Design als Schnittstelle zur KI – wie ChatGPT & Co. sinnvoll nutzbar werden

Design als Schnittstelle zur KI – wie ChatGPT & Co. sinnvoll nutzbar werden

02.08.23

Scrreenshot  von einer Unterhaltung mit dem Chatbot, der als fiktiver Social-Media-Manager agiert. Damit werden im Hintergrund weitere fachliche Prompts formuliert, die zu besseren Ergebnissen in diesem Themenbereich führen.

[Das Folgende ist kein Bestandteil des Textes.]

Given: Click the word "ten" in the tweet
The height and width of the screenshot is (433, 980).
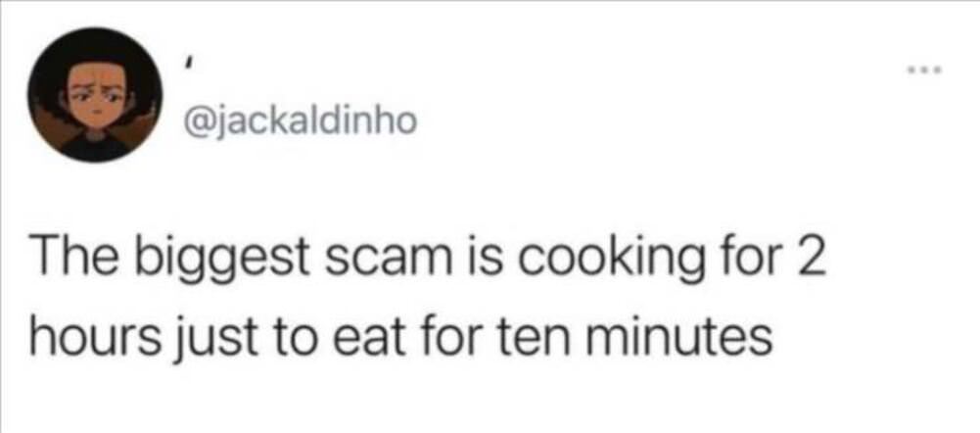Looking at the screenshot, I should (x=526, y=340).
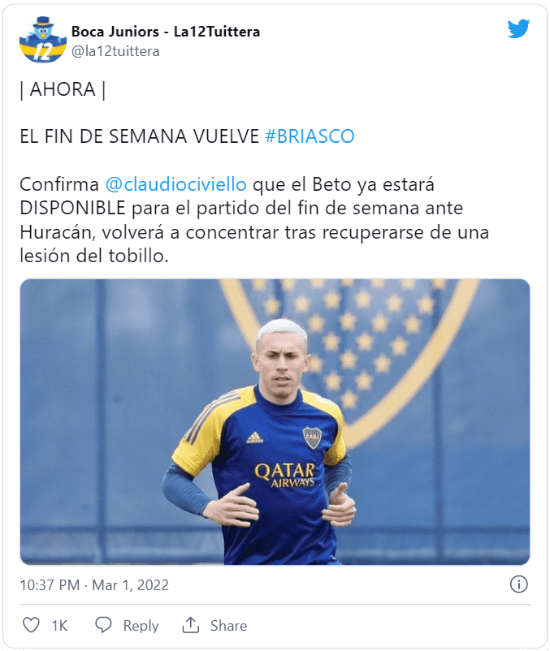
Task: Click the 1K likes count
Action: pyautogui.click(x=59, y=625)
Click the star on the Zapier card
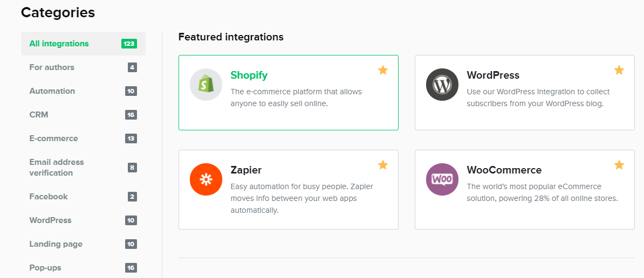Image resolution: width=644 pixels, height=278 pixels. 383,165
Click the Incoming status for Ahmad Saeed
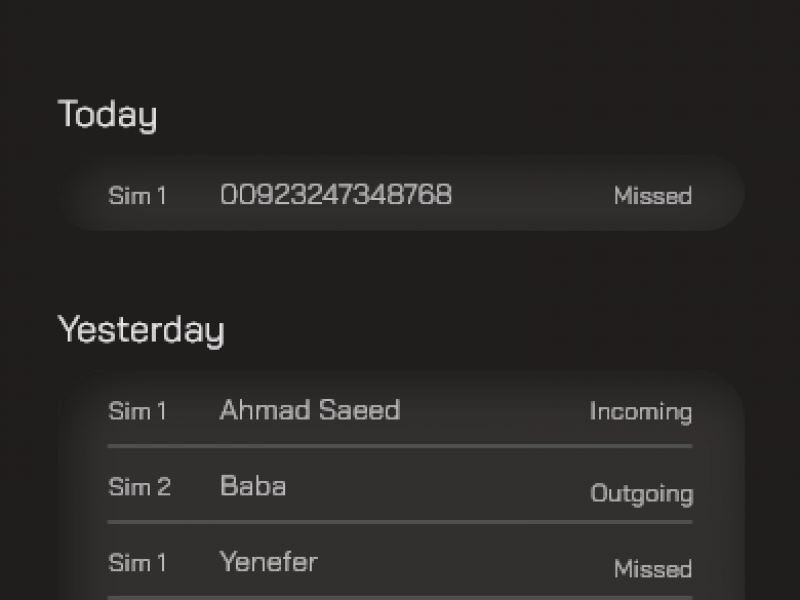 pyautogui.click(x=640, y=412)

Keine Suchmaschine, sondern Kollaborationstool: Generative KI ist eine Ideengeberin. Das ist der Anspruch an der Hochschule für angewandte Wissenschaft und Kunst in Hildesheim, Holzminden und Göttingen (HAWK). Mit der eigens eingerichteten Plattform „HAWKI“ wurde an der Professur für Interaction Design ein Tool entwickelt, das über ein klassisches Chat-Programm hinaus auch eine generative KI umfasst. Die Plattform ist eine Antwort auf die Frage nach dem Umgang mit KI in Lehr- und Lernprozessen und soll künftig mit Hochschulwissen aus u. a. Bibliothek und Bedienungsanleitungen gefüttert werden. In ihrem Artikel stellen die Autoren Prof. Stefan Wölwer, Jonas Trippler und Vincent Timm lernpraktische Anwendungsbeispiele vor. 

Titelbild zum Blogartikel: DESIGN ALS SCHNITTSTELLE ZUR KI – WIE CHATGPT & CO. SINNVOLL NUTZBAR WERDEN. Ein Gastbeitrag von Prof. Stefan Wölwer, Jonas Trippler und Vincent Timm (HAWK). Links: Symbolbild: Zwei Smartphones bilden einen Chat ab. Rechts: Titel des Artikels. Logo: Hochschulforum Digitalisierung.Im Interaction Design forschen und lehren wir an der Schnittstelle von Technologie, Gesellschaft und Design[1]. Die exponentiell wachsenden KI-Systeme der letzten Monate verändern nicht nur diese drei Bereiche nachhaltig. Sie erfordern auch ein tiefgreifendes Design für einen verständlichen und reflektierten Umgang insbesondere mit generativer KI wie ChatGPT (Text) oder Stable Diffusion.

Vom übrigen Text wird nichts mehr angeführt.